• [What you will do]:
(a) Decide whether each statement agrees with the post on fashion and modelling. Answer yes or no and quote the deciding words. (i) The writer says they are a dedicated follower of fashion. (ii) Models of Life is described as the first organisation of its kind operating in Britain to mix Christianity and the catwalk. (iii) The article about Models of Life appeared in today's Guardian.
(b) Using the post on fashion and modelling, answer each question, one per line:
(i) What is the writer not very keen on?
(ii) What is the full name of the modelling agency the post discusses?
(iii) According to the agency, what is it to be a model?

• [Selected passage]:
-*-*-
I'm not very keen on footnotes, hence my title is a follow up and refers to yesterday's post.
As so often happens, the browsing of my favoured mainline online British media offers further thoughts and, although I readily admit to not being a dedicated follower of fashion - it's not one of my kinks - I do find narcissistic behaviour occasionally fascinating.
Apart from those who live in abject poverty and only have the clothes on their backs (and, hopefully fronts), we wear clothes suitable for the different roles we play as we go about our daily Iives. We are actors in our personal dramas and 'disguise' ourselves to suit the occasion. To don costumes to advertise our moods and declare "look at me, I'm wonderful" would suggest that fashionistas aren't happy in their own skins.
It's consumerism as identity.
It's not surprising therefore that religions are getting in on the act. Today's Observer has an article about a new to UK modelling agency Models of Life (MOL) which is the first organisation of its kind operating in Britain that seeks to mix Christianity and the catwalk.
"To be a model is to set an example," they say. "MOL aims to raise the standard of models to a new height: beauty achieved from the perfect balance and unity of spirit, mind, and physical body."
-*-*-
• [Entries supplied]:
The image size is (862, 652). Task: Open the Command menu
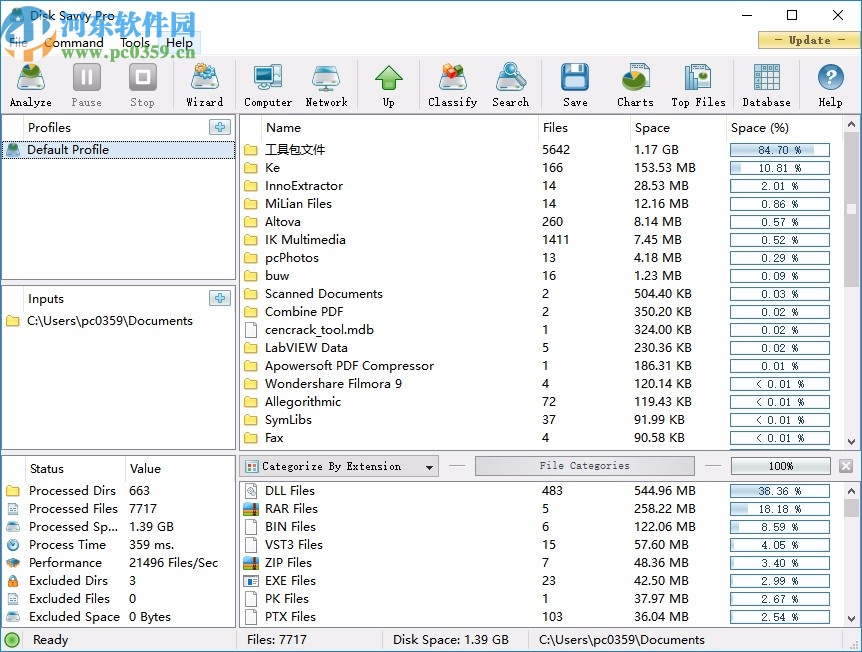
-*-*-
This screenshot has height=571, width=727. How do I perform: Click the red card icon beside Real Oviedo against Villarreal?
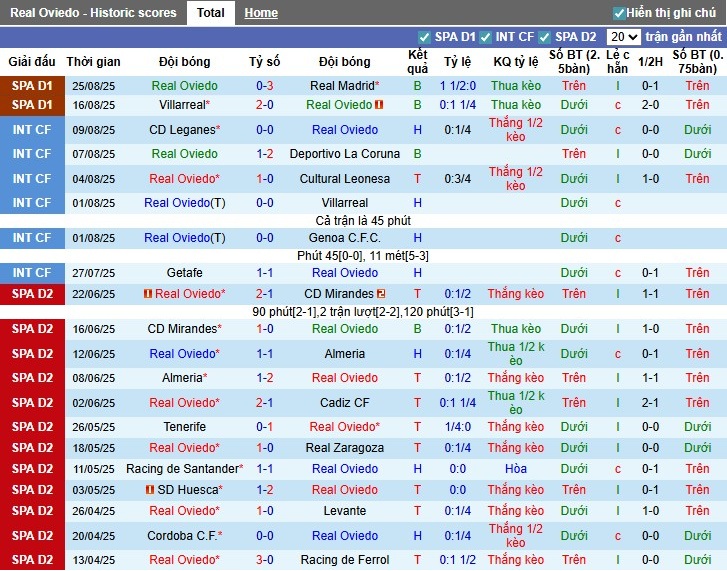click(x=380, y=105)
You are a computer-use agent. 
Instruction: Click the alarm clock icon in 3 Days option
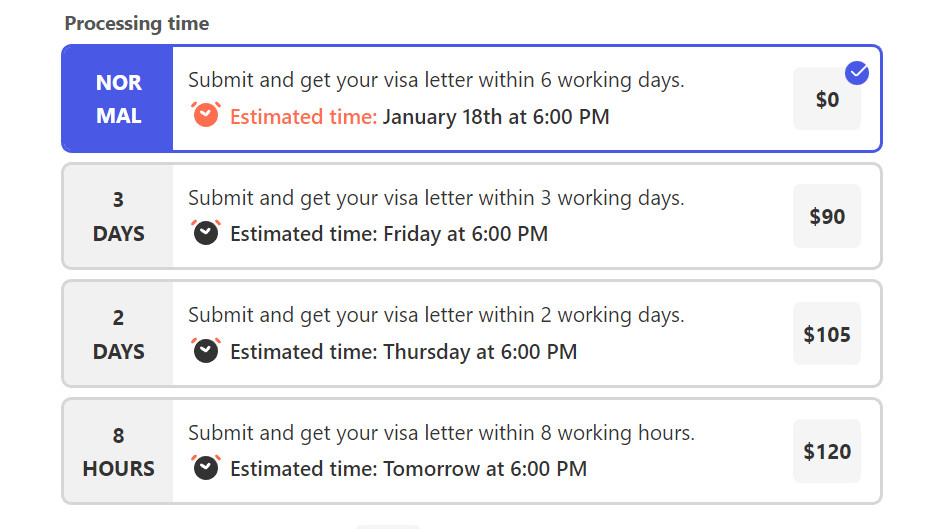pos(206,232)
-*-*-
• [Expected answers]:
(a)
(i) No: "I readily admit to not being a dedicated follower of fashion"
(ii) Yes: "the first organisation of its kind operating in Britain that seeks to mix Christianity and the catwalk"
(iii) No: "Today's Observer has an article"

(b)
(i) Footnotes
(ii) Models of Life (MOL)
(iii) To set an example